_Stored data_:
--------

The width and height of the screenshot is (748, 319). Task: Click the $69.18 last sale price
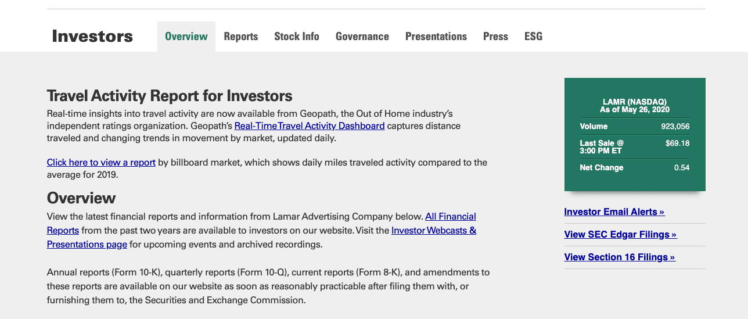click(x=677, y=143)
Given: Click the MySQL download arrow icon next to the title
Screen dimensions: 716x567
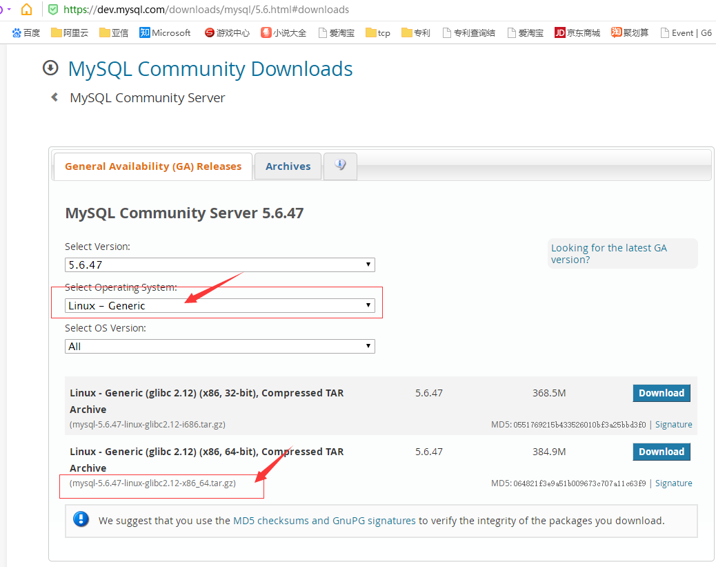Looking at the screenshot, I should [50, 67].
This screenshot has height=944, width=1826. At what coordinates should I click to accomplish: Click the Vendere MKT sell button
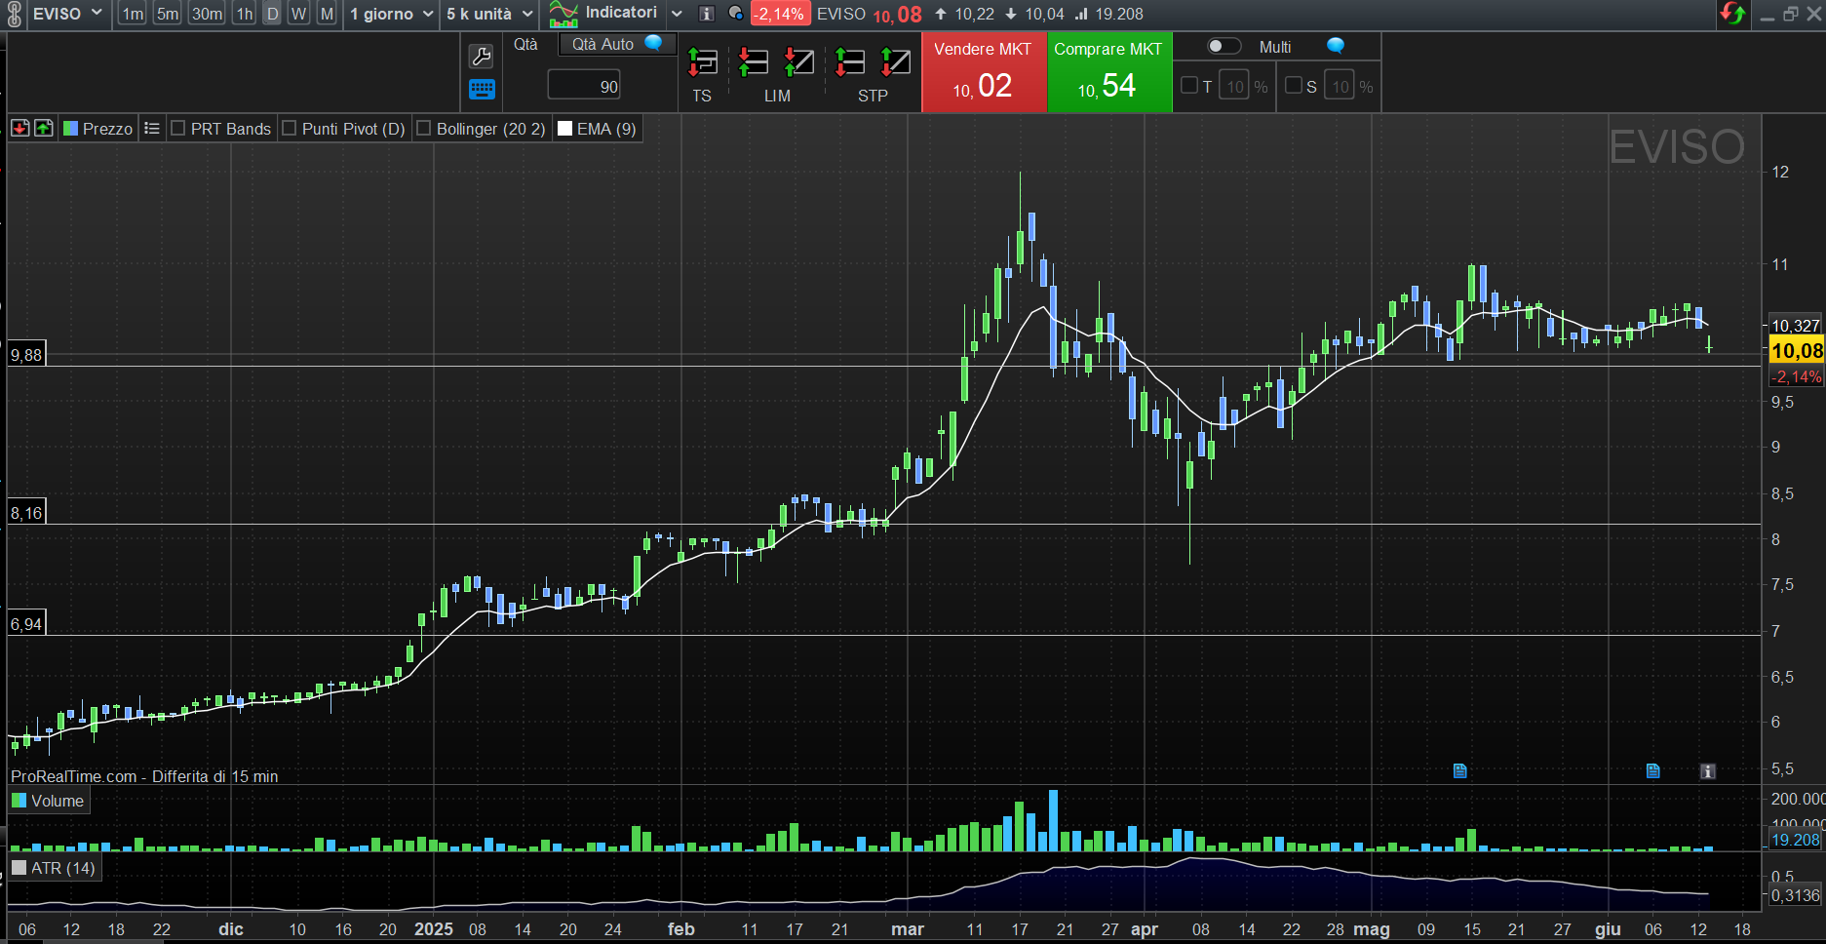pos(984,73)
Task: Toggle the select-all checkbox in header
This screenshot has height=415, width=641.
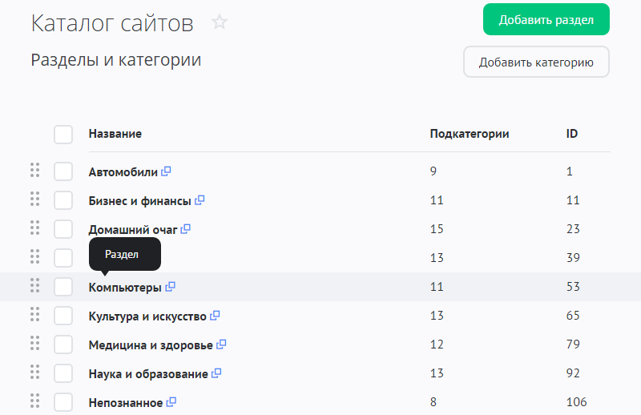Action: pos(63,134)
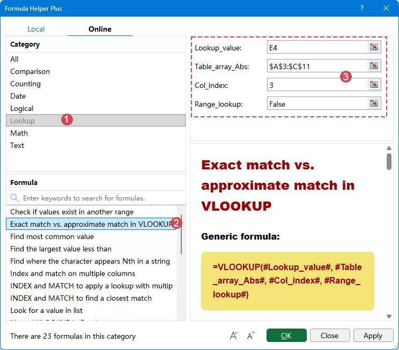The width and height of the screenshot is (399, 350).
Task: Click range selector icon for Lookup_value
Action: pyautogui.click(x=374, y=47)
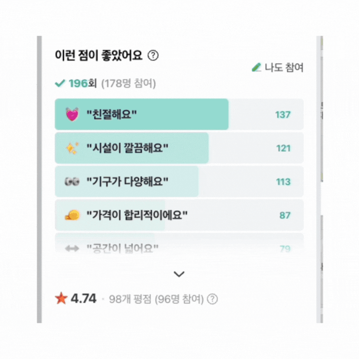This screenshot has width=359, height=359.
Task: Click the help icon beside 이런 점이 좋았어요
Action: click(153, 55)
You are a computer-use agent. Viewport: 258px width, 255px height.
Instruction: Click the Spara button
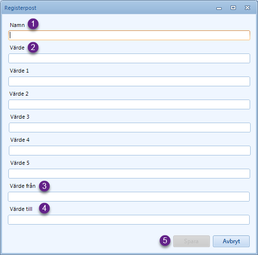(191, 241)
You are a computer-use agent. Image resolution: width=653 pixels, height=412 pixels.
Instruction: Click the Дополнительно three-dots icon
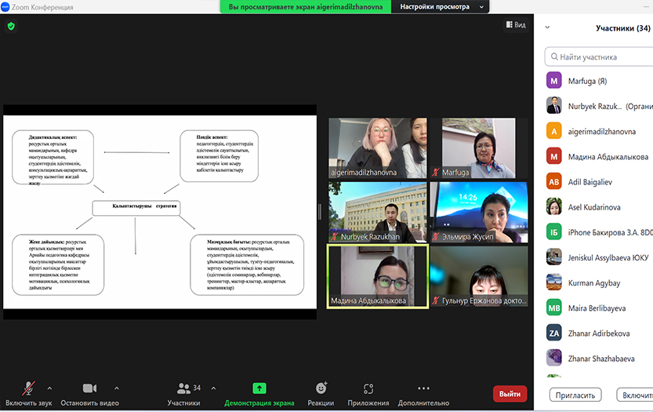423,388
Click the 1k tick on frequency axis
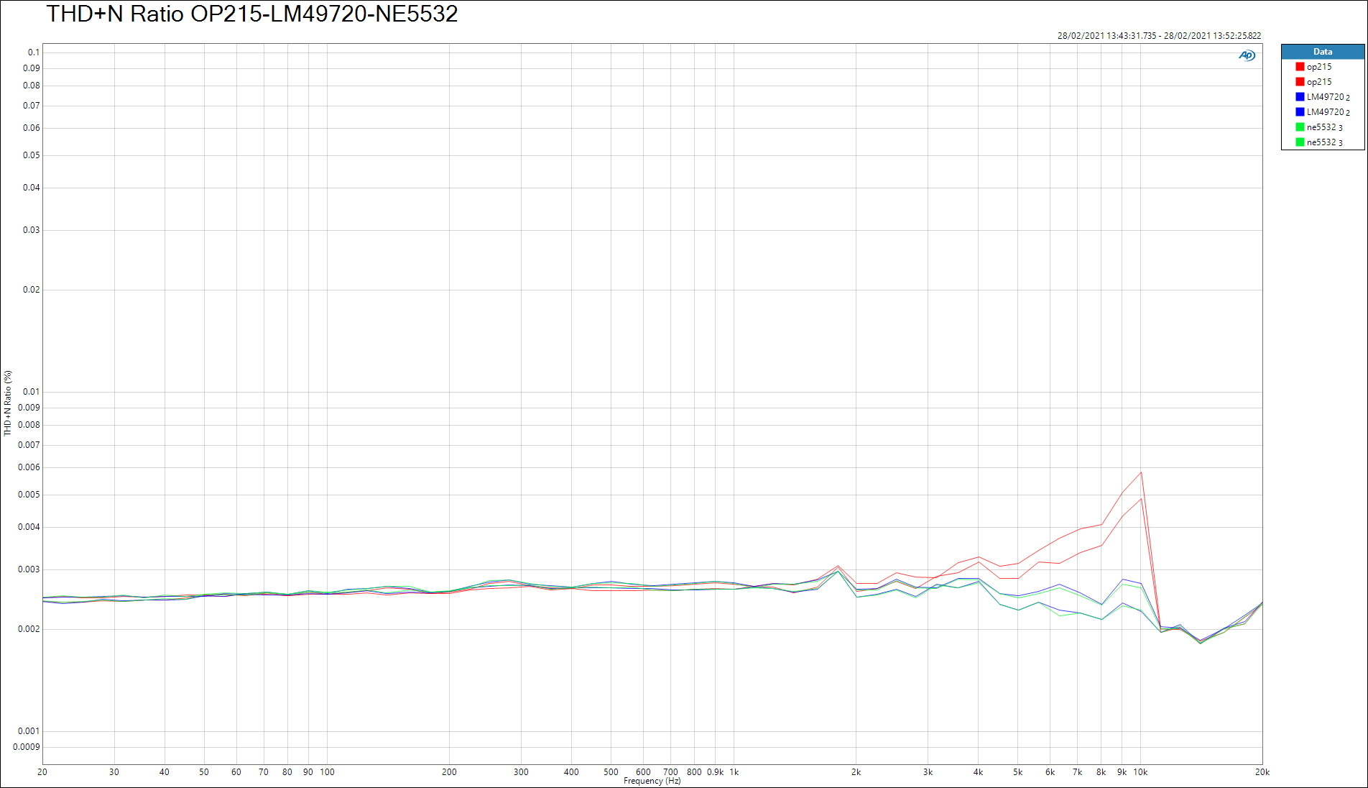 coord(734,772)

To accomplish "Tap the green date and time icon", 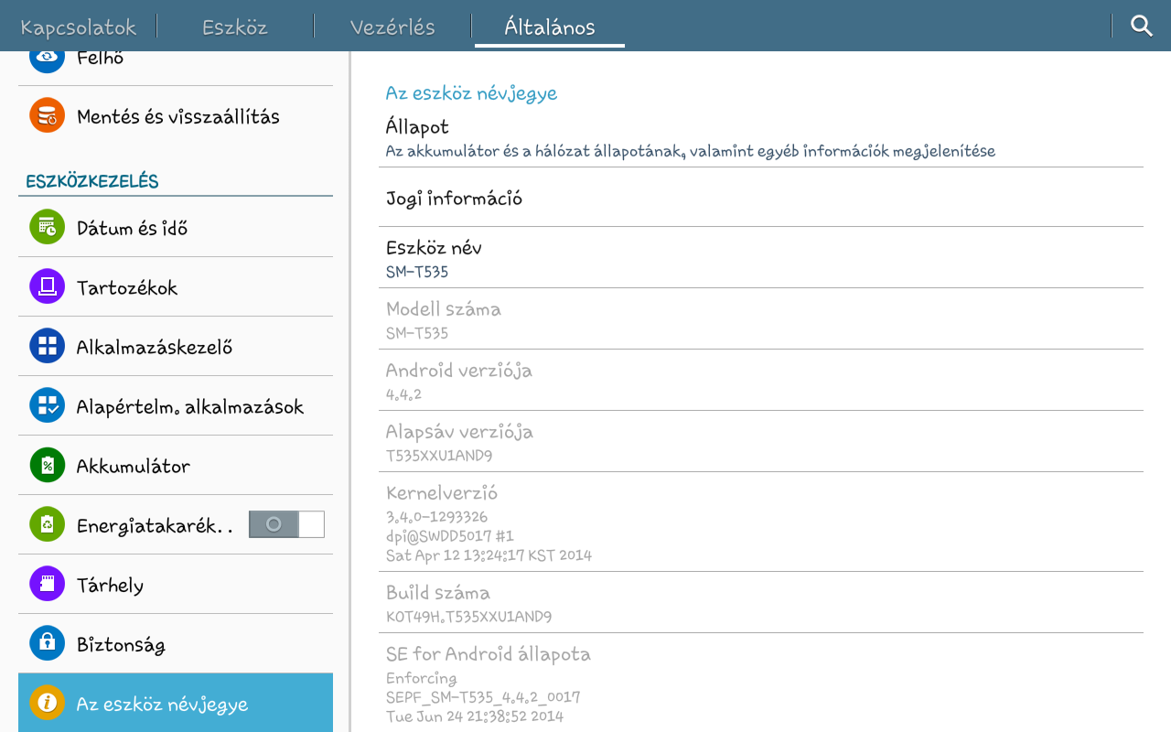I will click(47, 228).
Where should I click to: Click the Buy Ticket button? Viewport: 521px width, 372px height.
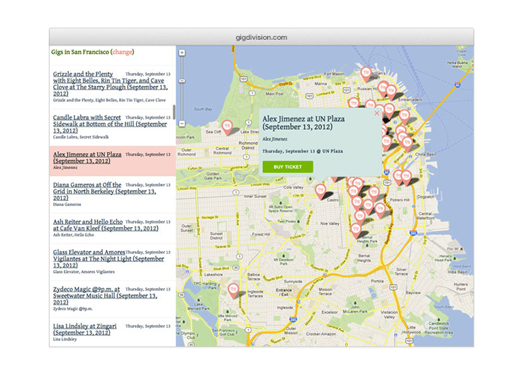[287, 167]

--------

_YOUR GOAL_:
Take the lines above from the top of the records through the one with "Task: Toggle the" and repeat them exactly, without any pictures.

_THE COMPLETED TASK_:
The width and height of the screenshot is (748, 319). Task: Click the $69.18 last sale price
click(x=677, y=143)
Given: Click the MySQL download arrow icon next to the title
Screen dimensions: 716x567
Looking at the screenshot, I should [50, 67].
This screenshot has height=944, width=1826. At what coordinates should I click to accomplish: Click the Vendere MKT sell button
pos(984,73)
Task: Toggle the select-all checkbox in header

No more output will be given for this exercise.